Let me describe just one puzzle specifically for its irony. L24:2E, the room that I spent most of the last few weeks not solving. Part of my problem here was that I incorrectly believed that I had thoroughly explored the rest of the level. In fact there was a tiny green door I had neglected, which would have ultimately led to entering 2E from the west. Instead, I entered from the south, and judged the room’s contents accordingly. In the center of this room is a tar mother hemmed in by blue rattlesnakes, which are immobilized until you upset the equilibrium with your sword. Around the periphery is a layered lining. First, a moat of mud. Then a porous wall that squeezes the mud into monsters when the mother makes it try to grow through it. Finally, keeping the monsters bound, a serpent. The serpent’s head is trapped, which makes its tail shrink one tile every round. (This applies only to serpents proper; the rattlesnakes have different rules.) As it shrinks, it will let the mud monsters out, one by one.

Now, if you enter from the south, the serpent blocks your way. You have to wait through two complete spawn cycles for it to shrink enough for you to do anything about the mud babies it’s liberated, let alone make headway into improving your situation. If you enter from the west, you can go straight to work, but, in my ignorance, the only way I could see to enter from the west was to cross through the room and then re-enter it. This is doable, but it requires courage. My first efforts were aimed at making the crossing safe by slowly and steadily clearing tar, but the approach that works is to just make a dash for it before the serpent unravels all the way.

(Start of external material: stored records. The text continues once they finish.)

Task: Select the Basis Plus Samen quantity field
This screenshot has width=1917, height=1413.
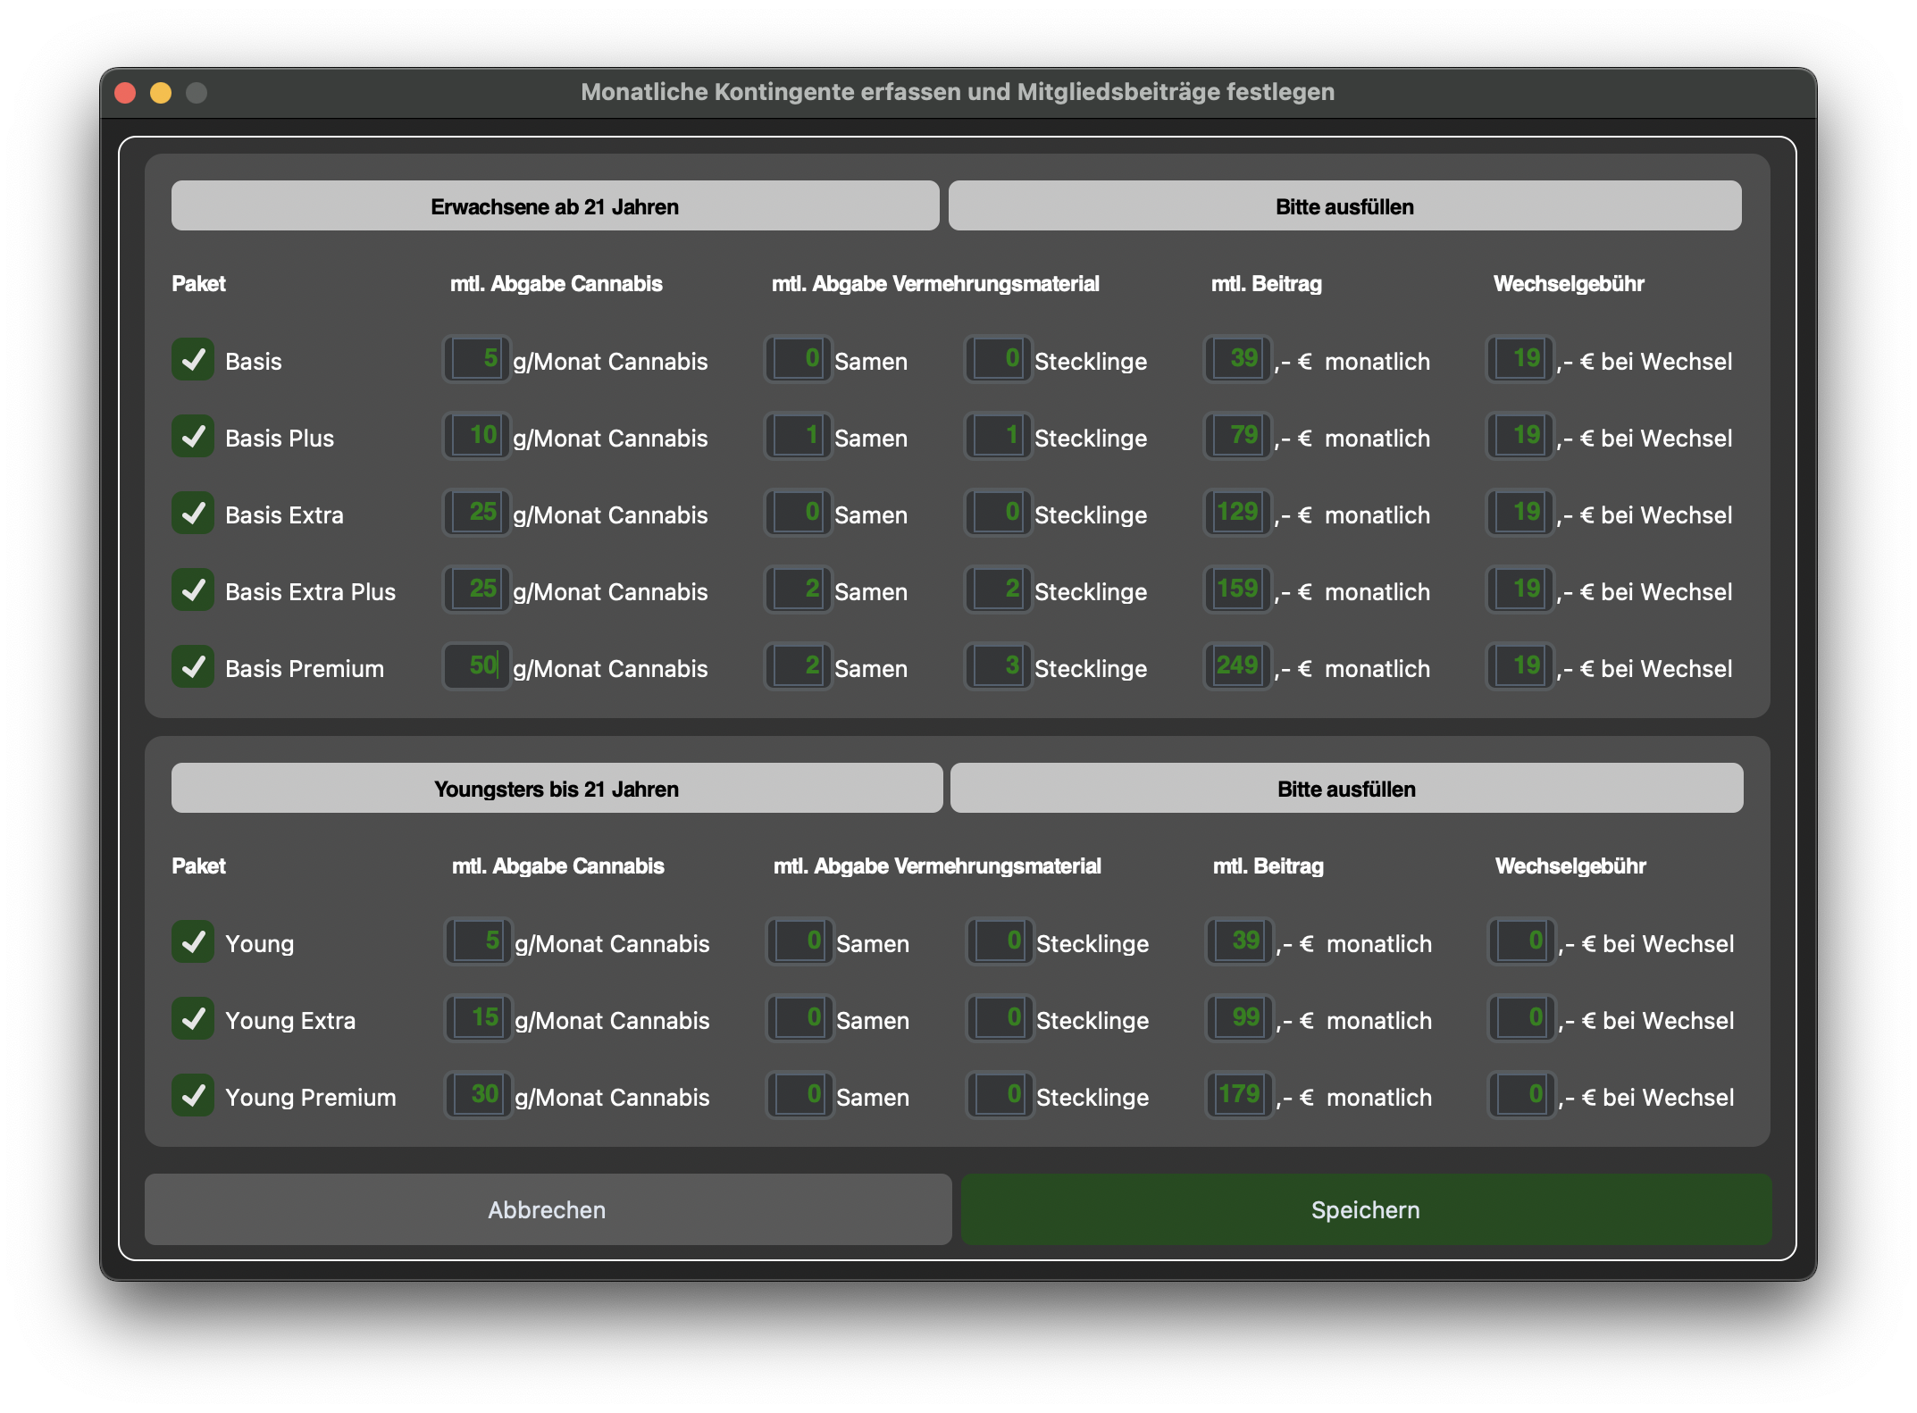Action: click(x=799, y=436)
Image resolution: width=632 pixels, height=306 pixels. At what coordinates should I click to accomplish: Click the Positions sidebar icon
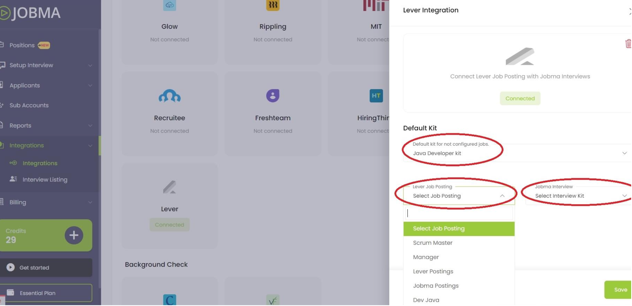point(3,45)
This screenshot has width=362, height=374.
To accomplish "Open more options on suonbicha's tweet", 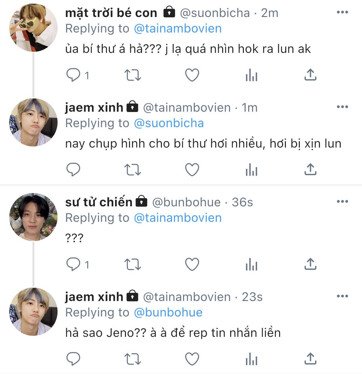I will [x=342, y=12].
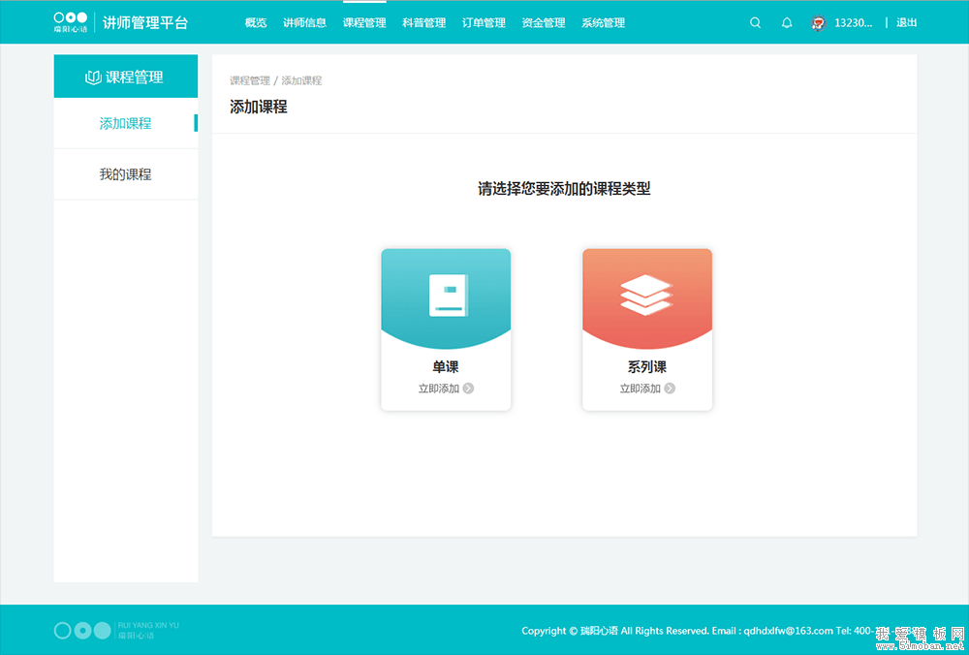This screenshot has width=969, height=655.
Task: Go to 讲师信息 in top navigation
Action: pyautogui.click(x=304, y=23)
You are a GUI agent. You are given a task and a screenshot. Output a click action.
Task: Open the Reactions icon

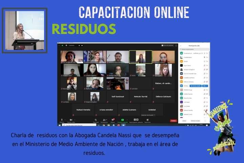pyautogui.click(x=147, y=120)

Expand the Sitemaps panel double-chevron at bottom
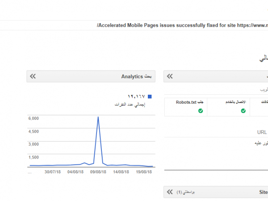click(170, 192)

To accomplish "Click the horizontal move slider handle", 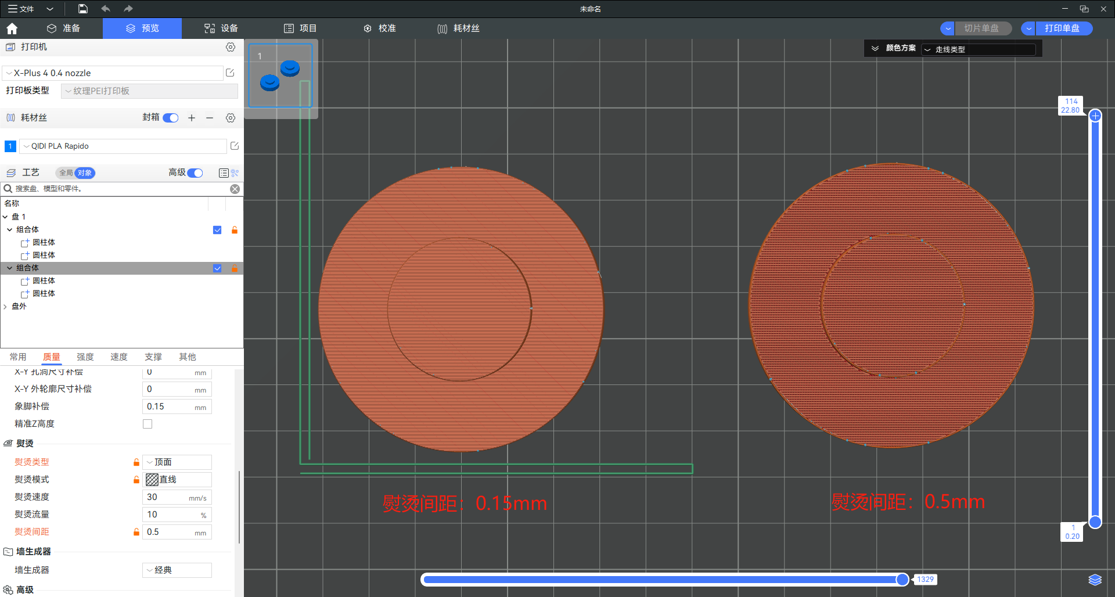I will [902, 579].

That should have been the end of the major problems, but I built a lovely little trap for myself in my mind. See, this room has a challenge scroll, and it’s one of those challenge scrolls that’s locked behind a green gate, where you only get access to it after clearing the room. But sometimes you can guess on the basis of a room’s contents what the challenge will be. Since entering the room from the west seemed to be one of the the puzzle’s lynchpins, it seemed likely that the Challenge was to not do that. And so even once I knew how to reach the western exit, I was reluctant to take it. I actually made pretty good progress towards clearing the room from the south, and came up with some clever ideas to help, but it was a long process, and the lack of checkpoints around the periphery meant that I essentially had to start over after every little mistake. Eventually I decided that it was taking so long that it would be worth the effort to actually do the room the normal way once just to check the scroll and make sure I wasn’t wasting my time. And… it turns out that I was. The actual challenge was to kill the tar mother before the first growth cycle. Something that was simply impossible from the south, and pretty tricky from the west, and absolutely required courage, in the form of sneaking through snakes.